第1話 プロローグ
初めての投稿作品です。よろしくお願いします。
「…はぁ…やったぞ。ついに…ついにやったぞ!!」
ついに…努力が実った。これは誰にも想像もできないであろう喜びを波江に与えた。
「俺は天才だ!!何故なら・い・ま・ま・で・誰も成し遂げたことがないことをたった3年で成し遂げたのだからな!!はっはっはっ。」
わざとらしく大声で独り言を言う波江。口元のニヤニヤはごまかしきれていない。
毛瀬波江は高校三年生…ではなく浪人二年生。近所からは変わった子だと昔から有名だった。勉強はできないわけではない程度。
高校三年生の頃、進路を考える機会があったが、彼はそのときふと思いついた"アイデア"が彼の人生を劇的に変えた。
中の上だった成績は全く勉強しなくなり劇的に下がった。また、大学を不合格し、浪人生となったとき、目を輝かせながら一人暮らしをすると言い張り、親を困らせた。そのまま最低限の荷物を持って家を飛び出し、その後誰とも連絡を取らなくなったのだった。
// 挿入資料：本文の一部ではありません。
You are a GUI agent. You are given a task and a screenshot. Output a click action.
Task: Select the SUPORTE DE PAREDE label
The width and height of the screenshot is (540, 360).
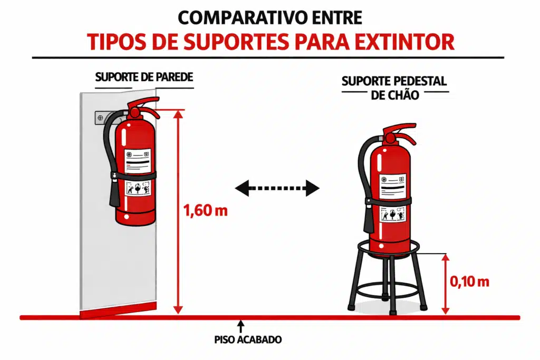[x=144, y=77]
波江は興奮し過ぎて大声を出したため隣人が壁をドンドンと叩いて「黙れ」とサインを出したのを機に少し冷静に戻る。夢のような物をついに作り上げたものの、それを他人にバレてしまうのは危険だと判断したからだった。
そんなに危険なものを作り上げたのかって?
それはそれは。世界を変える可能性さえあるものだというのに。
まだ成人してさえいない青年が3年をかけて作り上げたもの、もとい装置は世界の常識をひっくり返すものであり、しかもほぼ完璧な制御までなし得た試作品ながらも完成品であった。
そうそれは、異世界への門。
地球人類史上初めての発明品。応用すれば過去にも未来にも行けるもの。
"試作品番号54番型次元転移装置R"
製作者毛瀬波江はその装置をそう呼んだ。
人生3年をかけてたくさんの試作品をつくり失敗し、挫折しそうになったこともあった。でもついに作り上げた。
外観は多少不恰好ではあるが、機能はホンモノである。大切なのは見た目よりも中身だ。人間も同じ。
波江は電源を入れ、装置の"命"である汚れたかけらを専用ソケットに入れた。